“A powerful machine,” part I: James Madison, the First Bank of the United States, and the dangers of public-private partnerships
American Enterprise Institute
Key Points
- Typically, policymakers do not look first and foremost to the constitutional debates of the American founding to guide their decisions. But James Madison’s use of his constitutional theories of 1787–88 to inform his opposition to the First Bank of the United States shows these debates can and should inform policy decisions.
- Madison worried the public-private partnership Secretary of Treasury Alexander Hamilton was looking to forge with the bank could disrupt power relations in the republic.
- Madison was correct in important respects, and his anxiety over the bank has modern corollaries in many industries that effectively lobby the federal government.
Introduction
Normally, when we think of the American founding, we think of it mainly in terms of constitutional design. The framers, drawing on centuries of Enlightenment political thought, came together in Philadelphia in the summer of 1787 to design a government intended to secure the public good. And that was the end of that.
But that is not really the case. In truth, the Constitution—and the varying and often competing ideas that went into its formation—was premised on an idea of human nature, its virtues and its defects, and a view of how justice in a republic should look. These ideas did not merely influence how the founders built the government’s structure but also the debates they had over public policy after the government was enshrined. This means, in turn, that careful policymakers today can learn a great deal about how to design public policy from the constitutional debates of the 1780s and 1790s, even though they were ostensibly about different subjects.
James Madison’s opposition to the First Bank of the United States, drawing from his work on the Constitution, provides a good example of how constitutional theory can inform policymaking. Most biographers see these as two different parts of Madison’s public persona, but a closer view demonstrates they were all part of the same piece—a Madisonian vision of how power should be distributed, how it could be abused, and how policymakers should guard against such dangers.

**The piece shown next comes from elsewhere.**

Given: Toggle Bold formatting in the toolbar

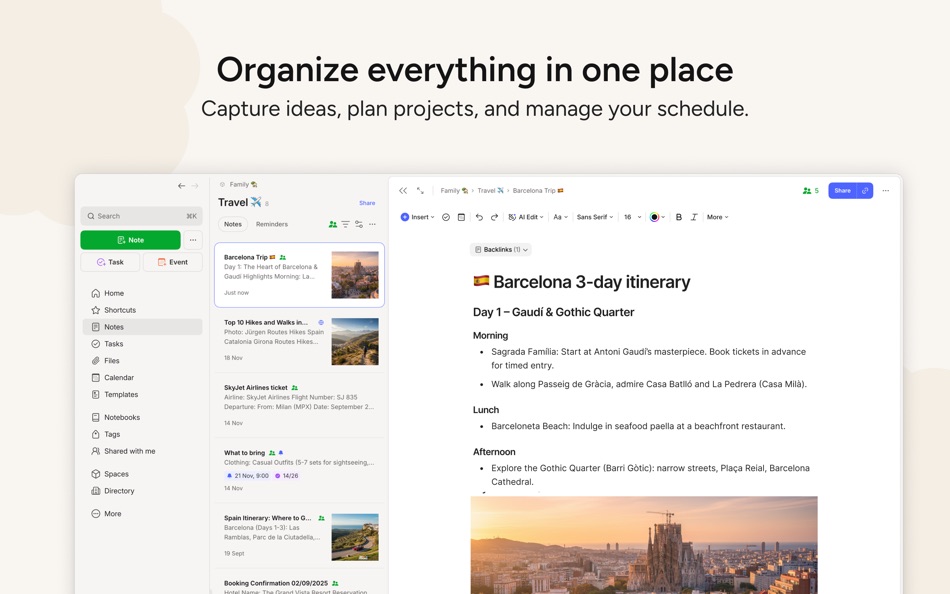Looking at the screenshot, I should 679,216.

In this two-part series, I examine Madison’s complicated relationship with the First Bank of the United States to tease out guidelines for contemporary policymakers. In the 1790s, Madison was rightly worried about the way in which the bank—a public-private venture—could be a tool of corruption and self-dealing. That is the subject of Part I. In Part II, I will detail how and why Madison changed his mind about the bank, realizing that its benefits outweighed its potential dangers. From that, I will elucidate ways that pragmatic policymakers should build government programs in the 21st century.